“See how elastic our prejudices grow when once love comes to bend them.” — Moby Dick
Members of European Parliament (MEPs) convened on 23 Nov. to enact yet another non-legislative motion to combat “Russian propaganda”.
The EU resolution, created by European Conservatives and Reformists (ECR) member Anna Fotgya (Poland), rallied parliamentarians in a torch and pitchfork session to scapegoat Russian media for exposing the hard truths about incompetent Western leadership.
Citing the typical Crimean ‘annexation’,“[…] the European Parliament condemned Russia’s state media as ‘disinformation and propaganda’ designed to ‘increase Russia’s influence and weaken the EU’, [which] passed by 304 votes to 179, with 208 abstentions”, the Moscow Times reported.
The resolution also called for “investing more in awareness raising, education, online and local media, investigative journalism and information literacy”.
Russian Spokesperson Maria Zakharova promptly responded to the accusations:
“[It] is beyond my understanding what our Western colleagues are so afraid of. I cannot call this anything but fear […] [the resolution] is stupidity and fear through and through.”
Europe’s “investments” in the Russian economy, including backing regime change in Ukraine and Syria, enacting unilateral sanctions, and bailing out Ukraine’s criminal government, have yet to yield any return on investment.
In fact, evidence shows that the EU has placed stock by ignoring its trade deficit with Russia and forging deeper ties to the indebted United States economy.
In 2014, Germany was Russia’s second-largest EU trading partner (6.6%) after the Netherlands (8.7%). Conversely, Russia was the EU’s fourth largest trading partner in 2015. Germany’s successes in the single market made it an easy target for American imperialism.
To increase its market share, US officials targeted Germany, Italy, and the Netherlands—Russia’s top three trading partners—with sanctions to procure future negotiations and trade deals.
A 2014 CNN article explained this in perfect detail:
[…] the European Union exports about 100 billion euros worth of goods and services to Russia and takes in roughly 200 billion euros of the latter’s imports […] For Germany, curtailed trade with Russia could really bite. And considering as the former is Europe’s biggest economy the implications would be felt well beyond its borders.
German financial analyst Ernest Wolff extrapolates from this observation in a Sputnik article:
“Over 6,000 German companies are trading with Russia, and many of them are now experiencing difficulties, and this is exactly what the sanctions were aimed at,” he stated.
“[It] clearly plays into the hands of the US geopolitical interests and American capital. If the US employment and labor law is introduced in European companies, this will bring the US one step closer towards US global dominance,” he mentioned.
Several conditions within EU-Russian trade became evident in 2014, which are intrinsically linked to the desperate US-EU EuroMaidan colour revolution.

▶ Items from a dataset
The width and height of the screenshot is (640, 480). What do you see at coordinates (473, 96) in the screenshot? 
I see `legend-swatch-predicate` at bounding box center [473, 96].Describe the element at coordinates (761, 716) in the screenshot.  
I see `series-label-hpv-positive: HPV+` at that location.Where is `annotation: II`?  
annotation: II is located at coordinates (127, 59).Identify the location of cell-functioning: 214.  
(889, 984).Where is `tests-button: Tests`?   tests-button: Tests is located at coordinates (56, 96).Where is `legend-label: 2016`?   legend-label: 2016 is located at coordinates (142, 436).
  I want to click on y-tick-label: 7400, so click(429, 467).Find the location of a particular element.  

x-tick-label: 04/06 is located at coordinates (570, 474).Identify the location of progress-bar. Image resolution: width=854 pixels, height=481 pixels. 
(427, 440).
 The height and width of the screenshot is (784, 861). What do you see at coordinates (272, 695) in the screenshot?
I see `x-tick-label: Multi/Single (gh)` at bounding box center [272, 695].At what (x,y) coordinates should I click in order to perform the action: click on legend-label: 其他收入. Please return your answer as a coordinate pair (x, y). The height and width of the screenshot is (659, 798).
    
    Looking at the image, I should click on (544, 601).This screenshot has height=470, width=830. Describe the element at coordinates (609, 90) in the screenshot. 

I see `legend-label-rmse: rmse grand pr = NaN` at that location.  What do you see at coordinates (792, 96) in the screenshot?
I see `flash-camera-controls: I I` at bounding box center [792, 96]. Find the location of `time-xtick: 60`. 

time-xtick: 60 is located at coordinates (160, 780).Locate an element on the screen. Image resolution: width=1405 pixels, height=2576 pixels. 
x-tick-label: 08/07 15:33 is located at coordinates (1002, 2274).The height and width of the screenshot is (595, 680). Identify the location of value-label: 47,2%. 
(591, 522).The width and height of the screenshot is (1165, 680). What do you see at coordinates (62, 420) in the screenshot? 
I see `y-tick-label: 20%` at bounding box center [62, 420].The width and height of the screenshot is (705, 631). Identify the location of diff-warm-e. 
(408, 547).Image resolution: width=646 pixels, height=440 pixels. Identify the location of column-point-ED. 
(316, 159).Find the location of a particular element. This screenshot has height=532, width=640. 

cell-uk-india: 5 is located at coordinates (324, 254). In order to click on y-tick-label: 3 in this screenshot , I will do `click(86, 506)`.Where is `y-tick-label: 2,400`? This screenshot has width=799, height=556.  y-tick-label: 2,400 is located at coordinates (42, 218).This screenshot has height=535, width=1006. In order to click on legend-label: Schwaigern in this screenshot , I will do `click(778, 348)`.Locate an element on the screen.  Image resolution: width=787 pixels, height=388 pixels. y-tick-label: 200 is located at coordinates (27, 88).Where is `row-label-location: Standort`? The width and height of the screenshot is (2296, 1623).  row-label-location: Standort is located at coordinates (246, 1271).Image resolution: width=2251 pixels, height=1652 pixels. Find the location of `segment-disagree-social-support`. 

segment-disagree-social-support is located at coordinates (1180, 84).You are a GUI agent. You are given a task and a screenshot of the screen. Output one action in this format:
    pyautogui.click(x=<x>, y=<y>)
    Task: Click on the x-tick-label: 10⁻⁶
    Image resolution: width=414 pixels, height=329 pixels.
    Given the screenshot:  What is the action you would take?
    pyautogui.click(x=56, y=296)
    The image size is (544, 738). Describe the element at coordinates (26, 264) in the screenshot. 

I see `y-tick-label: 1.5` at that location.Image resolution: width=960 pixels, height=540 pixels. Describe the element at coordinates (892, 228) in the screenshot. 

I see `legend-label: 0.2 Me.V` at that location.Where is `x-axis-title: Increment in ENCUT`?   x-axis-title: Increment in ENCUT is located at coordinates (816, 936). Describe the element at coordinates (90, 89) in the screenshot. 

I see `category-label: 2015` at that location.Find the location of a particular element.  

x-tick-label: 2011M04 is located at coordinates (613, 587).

▶ Instructions for the task
In the article about the European Parliament vote on Russian media, copy the passage from "The resolution also" up to and including "United States economy.", replacing "resolution" with "motion" everywhere it appears. You can do this without the rows.

▶ Exercise result
The motion also called for “investing more in awareness raising, education, online and local media, investigative journalism and information literacy”.
Russian Spokesperson Maria Zakharova promptly responded to the accusations:
“[It] is beyond my understanding what our Western colleagues are so afraid of. I cannot call this anything but fear […] [the motion] is stupidity and fear through and through.”
Europe’s “investments” in the Russian economy, including backing regime change in Ukraine and Syria, enacting unilateral sanctions, and bailing out Ukraine’s criminal government, have yet to yield any return on investment.
In fact, evidence shows that the EU has placed stock by ignoring its trade deficit with Russia and forging deeper ties to the indebted United States economy.